• [Problems]
**a)** In the online dating text, how many emails from pursuers does the writer say have to be read through before the actual date?
**b)** Reproduce the online dating text word for word from "In my last post, I" to "even answer them.".
**c)** Carry on writing the online dating text from the point where it stops.

• [Text]
I don’t disagree that I definitely push people away that I’m not interested in sharing my life with. Who doesn’t? But I did remind him that it was only ONE date and not enough time for me to have any types of feelings, that I like to take time and process things, not jump into something headfirst. Computer Guy still went on and on. I ended it with telling him that although I enjoyed our conversation and had a nice time, I felt no chemistry at all. He finally settled down and told me good luck in my search. Whew! I thought I was going to have to deal with another crazy. Luckily, he didn’t know where I lived, and he lived too far away to bother with me anyway.

So again, even though this date went well, it couldn’t even end in friendship because of that person’s expectations. To that I say: Not my loss.

What They Really Mean on Dating Sites…

As soon as I see a profile picture that I don’t like, I automatically write that person off. Too many photos with drinks in their hands usually means they spend a lot of time in bars. Sticking their tongues out is just immature and stupid. Middle fingers probably means they’re angry and immature. Blurry photos and too far away? Fugly.  Too many shirtless pics (or any if they’re not at the beach or in the water) probably means they’re in love with themselves. Too many bathroom selfies… no friends? Lol Seriously…

But sometimes they write things (or don’t write things) that are red flags. For example, if they write nothing on their profile, then they’re not serious about a relationship at all. They’re too lazy to write anything, and therefore too lazy to put any effort in a relationship. But there are things they sometimes do write that have other interpretations. This is my list so far:

“If you want to know, just ask” = too lazy to fill out profile (see above)

“School of Hard Knocks” = spent some time behind bars

“NSA (No strings attached)” = wants to get laid

“Looking for fun” = wants to get laid

“Newly single” = wants to get laid

“Just looking to make friends” = wants a friend with benefits

“My kids are my world” = no time for a relationship

“I work a lot” = no time for a relationship

“Old fashioned” = a woman’s place is in the kitchen

“Please have no drama” = loves drama and invites it

“Drama free” = more dramatic than a 14-year-old girl

Would anyone like to add to this list? Comment below…

Online Dating is Exhausting… Even When it’s a Good Date

In my last post, I talked about dating being exhausting when people are energy vampires. But online dating itself is even worse. Before the actual date happens, having to read through 150 emails from pursuers is a daunting task, because you also have to view/read their profiles to see who these people are before answering them. It’s practically a job in itself. 90% of mine either get deleted or I politely tell them we are not a match. For most, they are thankful I even answer them.

For some, they want to know why we aren’t a match. Most of the time, I can tell whether or not they’ve read my profile, so I tell them just that. For example, if they are separated or still married, they obviously didn’t read my profile. Who the hell wants to date a married man? Not me! Or the age difference is too great – too young or too old doesn’t work for me either – and some (especially the younger ones) cannot seem to understand that. And at this point in life, I’m not interested in dating men with small children, and it seems there are so many in their 40s and 50s with small children.

• [Information shown]
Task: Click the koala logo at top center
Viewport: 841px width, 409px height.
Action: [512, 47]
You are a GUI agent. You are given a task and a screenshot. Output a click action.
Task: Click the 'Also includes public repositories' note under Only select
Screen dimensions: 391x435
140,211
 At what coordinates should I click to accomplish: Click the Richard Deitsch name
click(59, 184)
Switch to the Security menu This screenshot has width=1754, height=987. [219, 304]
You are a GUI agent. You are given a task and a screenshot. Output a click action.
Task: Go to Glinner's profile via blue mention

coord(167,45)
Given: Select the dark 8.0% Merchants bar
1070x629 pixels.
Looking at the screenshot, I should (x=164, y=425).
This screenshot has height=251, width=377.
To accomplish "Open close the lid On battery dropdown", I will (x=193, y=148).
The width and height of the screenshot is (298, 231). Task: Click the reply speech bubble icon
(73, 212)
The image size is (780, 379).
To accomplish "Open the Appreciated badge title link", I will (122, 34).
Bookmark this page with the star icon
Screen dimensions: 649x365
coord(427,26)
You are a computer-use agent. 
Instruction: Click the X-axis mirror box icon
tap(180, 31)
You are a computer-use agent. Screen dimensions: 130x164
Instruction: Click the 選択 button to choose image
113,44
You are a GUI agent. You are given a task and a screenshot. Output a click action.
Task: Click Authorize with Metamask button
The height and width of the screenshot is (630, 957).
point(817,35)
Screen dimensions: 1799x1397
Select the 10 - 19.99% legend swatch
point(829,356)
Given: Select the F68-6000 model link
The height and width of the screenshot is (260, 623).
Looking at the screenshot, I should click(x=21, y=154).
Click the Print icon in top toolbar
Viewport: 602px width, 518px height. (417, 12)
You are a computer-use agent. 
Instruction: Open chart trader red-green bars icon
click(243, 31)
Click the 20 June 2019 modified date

• [Answers per task]
**a)** 150 emails.

**b)**
In my last post, I talked about dating being exhausting when people are energy vampires. But online dating itself is even worse. Before the actual date happens, having to read through 150 emails from pursuers is a daunting task, because you also have to view/read their profiles to see who these people are before answering them. It’s practically a job in itself. 90% of mine either get deleted or I politely tell them we are not a match. For most, they are thankful I even answer them.

**c)**
And some act like it’s the end of the world if you don’t get back to them right away. Those are the “red flag” ones that I won’t even bother to answer at all if they can’t understand that most people don’t have time to sit on a dating site all day long to answer questions. One guy practically cried that I wasn’t interested… he said he was “a really nice guy” blah blah blah so why wouldn’t I go out with him? Seriously. I told him if he’s such a nice guy, he will find a match. This is exactly the type of crap that makes online dating exhausting. No one wants to open messages and have to deal with that.

But then there are the good dates that confuse the shit out of us. After Super Needy Guy, I met someone I was actually attracted to and had more in common with. Coach was in his early 50s and lived about an hour from me but frequents my area. I even met his sister and brother-in-law that were visiting. Coach is well-educated, good looking, polite, and seemed to have his shit together. We had a great time, and we both said we’d like to see each other again.

Coach was supposed to come back the following weekend, but something came up. Then I didn’t hear from him for about a week. I started suspecting he’s probably dating other women because he’s active on the Match site (yes it tells you that also!) or maybe he’s just a player, because to have a good date and then for someone to just fall off the radar is usually how it goes. And I don’t know how I missed it, but I went back to read his profile, and it said “I’m looking for women…” and that’s when I realized it was written in plural. Coach wasn’t looking for one woman, but still wanted something for the long run. No wonder I hadn’t heard from him. And due to his profession, location, and good looks, I’m pretty certain he’s surrounded by a multitude of beautiful women to choose from. So in my mind, I labeled him as a player.

Then I finally did hear from Coach. Match tells users when someone views their profile, so Coach said he “stopped in” and saw that I’d viewed him, asked how I was, and I wasn’t sure why he was messaging me on the site since he has my actual phone number. I would ask him questions, and he would avoid them. Very strange and very shady. Then I didn’t hear from him again for about two weeks. By then, I’d written him off.

So two weeks later, he said he may be coming back into my area that weekend and wanted to know if my friend’s place was available to rent for the night. I gave him her info and didn’t hear from him for a few more days. Coach messaged me that weekend and said he wasn’t going to make it on Saturday, but made plans with me to do a beach walk on Sunday morning. I thought it would be something fun and normal to do… I mean, I haven’t been on a beach walk with a man in I can’t remember how long.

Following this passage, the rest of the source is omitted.